On parle beaucoup de cet emprunt public que l'Etat français s'apprête à lancer à l'automne. Comme si cela était une première. Mais l'Etat français emprunte très régulièrement. Toutes les semaines, il émet des bons du Trésor, et tous les mois, il procède à une adjudication de BETAN (5 ans) et d'OAT (10 à 20 ans), ne serait-ce que pour se refinancer au fur et à mesure des tombées d'anciens emprunts arrivés à échéance, ce qui représente 250 milliards d'euros par an.

Alors quoi de neuf ? Il faut comparer la mise en scène faite autour ce cet emprunt à celle qui a présidé aux emprunts Pinay (rétablir les finances extérieures de la France), Giscard (plan de stabilisation de l'économie française), Balladur (accompagnement du programme de privatisations). Aujourd'hui, il s'agit d'orchestrer la relance et sortir de la récession en engageant des débats entre les corps constitués et l'opinion publique, en mobilisant celle-ci autour des priorités économiques auxquelles le produit de cet emprunt sera affecté avec la contribution financière des Français.

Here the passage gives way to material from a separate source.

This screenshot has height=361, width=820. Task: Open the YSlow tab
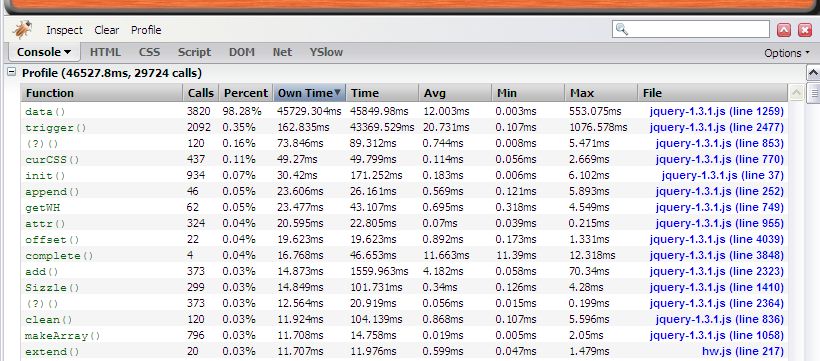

Il n'empêche que dans un premier temps, cet emprunt va encore alourdir un peu plus le taux d'endettement de la France. Selon une étude récente du FMI, celui-ci atteindra près de 110% du PNB en 2010 contre 70% en 2007. Du fait de la lenteur de la reprise économique, ce ratio pourrait atteindre 114% du PNB en 2014, voire même 150%, si les taux d'intérêt remontaient de manière significative. Mais après moi le déluge ! Cette dérive de l'endettement est un poids supplémentaire sur les jeunes générations dans un pays confronté au vieillissement de sa population et à un accroissement du taux de dépendance des inactifs aux actifs, avec pour conséquence une charge financière croissante des inactifs sur la population active. En 2050, plus du tiers de la population française, comme celle des pays riches, aura plus de 60 ans.

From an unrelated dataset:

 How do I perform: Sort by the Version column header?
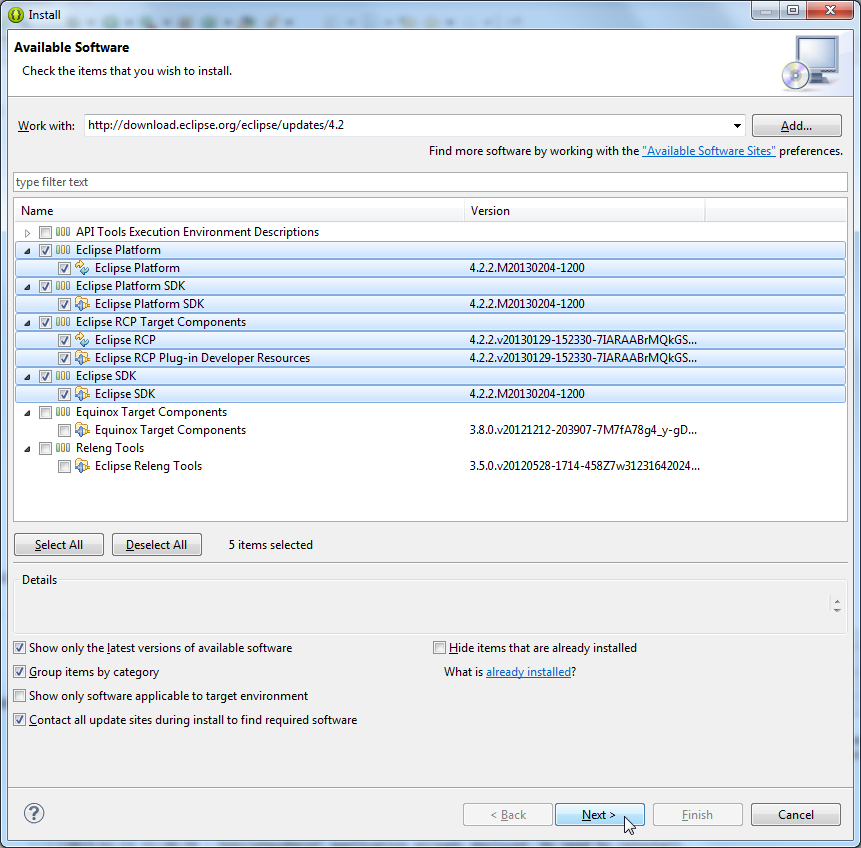584,211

Alors autant que les affectations de cet emprunt public médiatisé profitent aux jeunes générations, diminuent le poids des transferts intergénérationnels, et que celui-ci fabrique du « bon » et non du « mauvais » déficit. A cet égard, l'OCDE vient de publier un rapport sur la part affectée à l'innovation dans les plans de relance mis en oeuvre pour faire face à la crise depuis l'automne dernier. La France est le mauvais élève de la classe - elle consacre 4.7 milliards d'euros aux ponts et chaussées - La France est le champion du monde des rond-points avec la plus forte densité par habitant ou au km²- et seulement 46 millions à la recherche-développement. Il ne faudrait surtout pas continuer dans cette voie et que l'avenir qu'est supposé préparer ce plan de relance aille à une mosaïque hétérogène : les écoles de la deuxième chance, la lutte contre l'exclusion, le salaire pendant un an des licenciés économique, les investissements du fond stratégique, le Grand Paris ou la desindustrialisation et autres veilles lunes des plans de relance du passé.

Il faut aller dans le sens des priorités évoquées par François Fillon lors du séminaire gouvernemental du dernier week-end : la matière grise, l'immatériel, l'innovation, la recherche, bref que l'emprunt public aille aux entreprises de demain, et que les jeunes générations bénéficient en priorité de ses retombées, elles qui auront à assumer son remboursement. Avec l'espoir que cet empilement d'endettements ne modifie pas les anticipations des agents économiques dans le sens d'une hausse future de la ponction fiscale, auquel cas l'effet immédiat de l'emprunt public serait la poursuite de l'anémie des investissements. Ce plan de relance conduirait alors à un environnement économique dépressif.